The inner diameter of different areas of the carbon-rich particle chemical chain reaction unit 20 is marked by D₁，D₂And D₃The height of the circulating particle reinforced transfer area 20-1 at the lowest end is within the range of 0.5D 1-1.5D 1, the height of the carbon-rich particle activation area 20-2 at the upper end of the circulating particle reinforced transfer area 20-1 is within the range of 0.5D 1-1.5D 1, and the height of the chemical chain initiation reaction area 20-3 at the upper end of the carbon-rich particle activation area 20-2 is 0.05D₂～D₂In the range of (1), the chemical chain depth reaction zone 20-4 is located at the upper end of the chemical chain initiation reaction zone 20-3 at a height of 0.5D₂～4D₂Within the range of (1), the transition control zone is located at the topmost 0.5D₂～2D₃Within the range of (1).

The operating temperature range of the carbon-rich particle chemical chain reaction unit (20) is 950-1200 ℃, the operating pressure is 0.5-5 MPa, and the apparent velocity of the internal mixed fluid is 0.8-5.0 m/s.

The operating temperature range of the carbon-containing material pressurization thermochemical reaction unit (30) is 500-650 ℃, the operating pressure is 0.5-5 MPa, and the apparent velocity of the internal mixed fluid is 0.8-5.0 m/s.

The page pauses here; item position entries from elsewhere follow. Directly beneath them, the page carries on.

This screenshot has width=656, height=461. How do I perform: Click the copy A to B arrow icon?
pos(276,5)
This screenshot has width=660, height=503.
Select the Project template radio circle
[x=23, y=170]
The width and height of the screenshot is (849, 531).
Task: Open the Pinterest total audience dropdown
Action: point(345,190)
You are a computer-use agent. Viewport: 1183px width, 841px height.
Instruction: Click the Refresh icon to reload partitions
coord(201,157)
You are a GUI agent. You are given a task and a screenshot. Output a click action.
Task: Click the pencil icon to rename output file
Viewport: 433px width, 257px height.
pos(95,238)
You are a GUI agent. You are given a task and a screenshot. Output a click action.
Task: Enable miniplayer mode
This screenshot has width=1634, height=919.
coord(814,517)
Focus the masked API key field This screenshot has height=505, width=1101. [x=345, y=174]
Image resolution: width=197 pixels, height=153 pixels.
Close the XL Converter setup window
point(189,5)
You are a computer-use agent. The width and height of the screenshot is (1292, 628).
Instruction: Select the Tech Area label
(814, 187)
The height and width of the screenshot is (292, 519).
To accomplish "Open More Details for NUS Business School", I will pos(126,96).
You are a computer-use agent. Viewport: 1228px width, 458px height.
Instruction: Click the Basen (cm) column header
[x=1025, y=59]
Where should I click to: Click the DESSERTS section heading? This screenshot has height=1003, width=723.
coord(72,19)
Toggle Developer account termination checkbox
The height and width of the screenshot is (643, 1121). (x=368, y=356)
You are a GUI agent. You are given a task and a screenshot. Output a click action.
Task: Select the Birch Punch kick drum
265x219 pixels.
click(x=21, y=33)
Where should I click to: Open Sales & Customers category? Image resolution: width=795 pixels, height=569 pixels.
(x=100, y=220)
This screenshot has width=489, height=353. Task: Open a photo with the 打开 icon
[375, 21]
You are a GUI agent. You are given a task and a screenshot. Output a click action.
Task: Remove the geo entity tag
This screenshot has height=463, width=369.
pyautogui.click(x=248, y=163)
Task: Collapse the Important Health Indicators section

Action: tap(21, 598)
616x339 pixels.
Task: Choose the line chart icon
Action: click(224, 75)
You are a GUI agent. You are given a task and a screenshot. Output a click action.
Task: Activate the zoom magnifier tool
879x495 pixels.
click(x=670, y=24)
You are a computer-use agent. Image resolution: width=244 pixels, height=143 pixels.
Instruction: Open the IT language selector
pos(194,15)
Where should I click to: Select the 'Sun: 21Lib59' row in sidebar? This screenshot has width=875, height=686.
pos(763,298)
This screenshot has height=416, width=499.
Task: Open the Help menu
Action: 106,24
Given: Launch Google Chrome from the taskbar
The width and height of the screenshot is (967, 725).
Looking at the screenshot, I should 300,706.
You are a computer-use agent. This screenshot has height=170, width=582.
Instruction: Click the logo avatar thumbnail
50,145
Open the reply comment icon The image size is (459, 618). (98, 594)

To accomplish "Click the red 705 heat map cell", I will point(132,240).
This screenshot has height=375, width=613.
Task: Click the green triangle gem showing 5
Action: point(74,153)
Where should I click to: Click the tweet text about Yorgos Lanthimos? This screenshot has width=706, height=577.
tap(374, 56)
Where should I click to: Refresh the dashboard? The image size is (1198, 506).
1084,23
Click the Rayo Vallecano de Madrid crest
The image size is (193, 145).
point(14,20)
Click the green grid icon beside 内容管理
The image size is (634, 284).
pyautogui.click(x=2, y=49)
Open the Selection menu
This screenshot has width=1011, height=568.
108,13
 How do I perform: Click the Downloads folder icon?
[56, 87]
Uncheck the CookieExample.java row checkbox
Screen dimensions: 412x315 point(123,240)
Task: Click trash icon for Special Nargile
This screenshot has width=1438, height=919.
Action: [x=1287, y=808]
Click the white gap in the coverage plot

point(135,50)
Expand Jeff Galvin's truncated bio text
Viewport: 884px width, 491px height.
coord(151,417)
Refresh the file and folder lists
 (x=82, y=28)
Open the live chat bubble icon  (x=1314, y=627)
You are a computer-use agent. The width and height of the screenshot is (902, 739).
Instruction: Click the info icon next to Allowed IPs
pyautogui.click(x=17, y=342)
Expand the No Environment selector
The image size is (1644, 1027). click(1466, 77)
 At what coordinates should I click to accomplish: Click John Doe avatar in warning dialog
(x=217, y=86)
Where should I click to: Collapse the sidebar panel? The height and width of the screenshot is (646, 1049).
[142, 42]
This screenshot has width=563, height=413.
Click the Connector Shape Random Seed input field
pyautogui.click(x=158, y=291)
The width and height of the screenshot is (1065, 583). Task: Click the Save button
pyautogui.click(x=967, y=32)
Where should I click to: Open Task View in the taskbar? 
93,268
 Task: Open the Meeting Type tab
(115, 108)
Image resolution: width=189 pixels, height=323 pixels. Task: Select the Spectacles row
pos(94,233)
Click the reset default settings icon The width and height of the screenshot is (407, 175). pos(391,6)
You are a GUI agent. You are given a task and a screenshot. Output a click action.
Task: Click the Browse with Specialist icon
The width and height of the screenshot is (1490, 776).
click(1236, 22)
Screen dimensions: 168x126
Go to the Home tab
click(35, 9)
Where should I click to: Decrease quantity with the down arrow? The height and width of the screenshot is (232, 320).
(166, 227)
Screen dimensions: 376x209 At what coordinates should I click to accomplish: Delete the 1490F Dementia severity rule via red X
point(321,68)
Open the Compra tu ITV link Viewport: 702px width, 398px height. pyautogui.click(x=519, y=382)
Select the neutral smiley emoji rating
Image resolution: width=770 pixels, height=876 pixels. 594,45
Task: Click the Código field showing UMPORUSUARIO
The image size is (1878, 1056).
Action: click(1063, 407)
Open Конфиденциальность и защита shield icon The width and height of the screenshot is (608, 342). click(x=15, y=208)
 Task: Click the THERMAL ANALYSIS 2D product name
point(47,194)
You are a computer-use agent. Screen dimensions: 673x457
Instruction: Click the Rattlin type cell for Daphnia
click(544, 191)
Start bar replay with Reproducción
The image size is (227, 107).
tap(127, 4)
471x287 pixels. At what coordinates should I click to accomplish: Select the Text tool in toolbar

The operating temperature range of the multiphase flow dry-method flow dividing system is 480-630 ℃, and the operating pressure range is 0.5-5 MPa.

The operating temperature range of the multiphase flow quenching settler 60 is 280-380 ℃, and the operating pressure is 0.5-5 MPa.

The multiphase flow wet-method flow divider 63 has an operating temperature of 80-120 ℃ and an operating pressure of 0.1-0.5 MPa.

The low-rank coal is converted by the self-adaptive three-cycle pressurized carbonaceous material step conversion device system and the method disclosed by the invention, and the obtained medium-low temperature coal tar is subjected to dust removal, dehydration, desalination and purification in the subsequent coal tar pretreatment process in sequence and then enters a fractionation and cutting system to cut the purified coal tar into light distillate, medium distillate and heavy distillate; and (3) the distillate oil with different distillation ranges enters a subsequent distillate oil deep conversion device system to be finally converted into a clean fuel oil product with high added value, wherein the light distillate oil is extracted to obtain a phenol product, the dephenolized oil and the middle distillate oil enter a fixed bed hydrogenation unit together, the heavy distillate oil enters a suspended bed hydrocracking unit to be converted, and the liquid product obtained by conversion also enters the fixed bed hydrogenation device system. Liquid products produced after the middle distillate oil and the heavy distillate oil are subjected to suspension bed hydrogenation and fixed bed hydrogenation enter a hydrogenation product separation and recovery device system, and finally, LPG, hydrogen and liquid oiling products such as naphtha, diesel oil, wax oil, kerosene, high-octane gasoline and the like can be obtained respectively. The high hydrogen-carbon ratio synthetic gas generated by the device system can be used as raw material gas of a coal-based C1 chemical industry chain for synthesizing methanol, ethanol, SNG, F-T synthesis energy products and the like, and can also be used as fuel gas for IGCC clean gas power generation.